Durante toda su interpretación, el pianista demostró maestría manejando la densa textura con ligereza y transparencia, subrayando y extrayendo las melodías más escondidas, llenándolas con una amplia paleta de colores, cambiando de tonos en cada pieza, desde la ensoñación de luces celestes, hasta oscuros agrios o pasteles tristes y melancólicos.

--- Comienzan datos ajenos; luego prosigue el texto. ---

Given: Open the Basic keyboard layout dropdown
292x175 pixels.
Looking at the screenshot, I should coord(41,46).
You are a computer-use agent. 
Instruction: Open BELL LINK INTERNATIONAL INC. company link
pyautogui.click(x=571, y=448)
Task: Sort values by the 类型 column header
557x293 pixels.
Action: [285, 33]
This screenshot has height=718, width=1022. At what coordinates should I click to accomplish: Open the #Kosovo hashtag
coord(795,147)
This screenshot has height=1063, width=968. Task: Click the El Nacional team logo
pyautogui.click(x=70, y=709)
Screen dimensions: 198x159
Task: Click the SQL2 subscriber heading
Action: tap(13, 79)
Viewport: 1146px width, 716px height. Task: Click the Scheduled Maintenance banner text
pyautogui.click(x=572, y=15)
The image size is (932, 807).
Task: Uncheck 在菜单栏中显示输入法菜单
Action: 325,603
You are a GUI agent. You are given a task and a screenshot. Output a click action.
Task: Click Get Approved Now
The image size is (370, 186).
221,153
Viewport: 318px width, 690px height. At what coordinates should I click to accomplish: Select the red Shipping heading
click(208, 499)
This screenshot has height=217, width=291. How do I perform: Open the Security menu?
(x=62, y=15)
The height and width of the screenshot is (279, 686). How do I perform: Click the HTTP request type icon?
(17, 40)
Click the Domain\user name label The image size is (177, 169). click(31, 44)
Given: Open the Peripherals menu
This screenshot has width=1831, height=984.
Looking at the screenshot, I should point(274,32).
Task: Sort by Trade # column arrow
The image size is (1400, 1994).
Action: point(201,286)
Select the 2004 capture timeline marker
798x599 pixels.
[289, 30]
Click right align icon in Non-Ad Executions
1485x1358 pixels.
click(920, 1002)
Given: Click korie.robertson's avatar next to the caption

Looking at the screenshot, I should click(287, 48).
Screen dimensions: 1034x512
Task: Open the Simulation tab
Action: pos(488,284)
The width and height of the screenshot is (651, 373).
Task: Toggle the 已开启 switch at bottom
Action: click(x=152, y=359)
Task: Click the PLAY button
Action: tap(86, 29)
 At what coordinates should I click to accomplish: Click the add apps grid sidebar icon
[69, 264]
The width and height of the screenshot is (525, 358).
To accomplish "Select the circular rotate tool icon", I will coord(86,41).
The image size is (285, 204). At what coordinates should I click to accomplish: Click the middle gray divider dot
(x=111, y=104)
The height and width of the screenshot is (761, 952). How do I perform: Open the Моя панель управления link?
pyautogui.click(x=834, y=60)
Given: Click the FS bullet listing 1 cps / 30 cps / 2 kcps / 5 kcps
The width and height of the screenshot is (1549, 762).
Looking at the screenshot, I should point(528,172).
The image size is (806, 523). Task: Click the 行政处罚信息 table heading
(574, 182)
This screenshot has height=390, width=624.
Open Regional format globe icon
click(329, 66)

El Albaicín empezaba con unos ritmos y cantos al unísono misteriosos, que parecían venir desde lejano paisaje Segoviano, fuera del castillo, gradualmente acercándose y convirtiéndose en acordes apasionados tocados con naturalidad y peso del brazo. El gusto refinado del pianista se hizo notar en el sensible rubato en el Polo, donde también hemos podido apreciar un balance entre los planos y una proyección melódica notable. Igualmente en Málaga, densa textura parecía respirar y el brillo de los agudos iluminaba el espacio del palacio. Colorido exquisito en los cambios armónicos y unas olas homogéneas de terciopelo en la mano izquierda llamaron especialmente mi atención. Jerez nos llenó de tristeza y sentimiento de soledad y Eritaña con alegría, brillo, y espíritu, con unos fortes nunca forzados. El canto de Evocación impresionó por un tono y sentimiento profundos y riqueza de colores sobretodo en modulaciones. Al pasar la melodía a la mano izquierda, diseños arpegiados en la derecha parecían flotar enriqueciendo la textura, a la vez gradualmente transformándose en armonías dolorosas y apasionadas. El Puerto irrumpió con energía. Del Pino creó un fraseo largo y le dio una dirección extraordinaria que en un instante nos llevó a la coda donde fragmentos melódicos se disiparon entre la niebla de colores mágicos.

En el segundo cuaderno que cerraba el concierto, pudimos apreciar sonido resonante de campanas, niveles atmosféricos, momentos de pasiones arrebatadas en Almería y claridad textural, proyección y virtuosismo en Triana. De propina, Daniel regaló al público Segoviano el Estudio Op.25 No.1 de Chopin, cerrando así un memorable recital dentro del MUSEG 2021.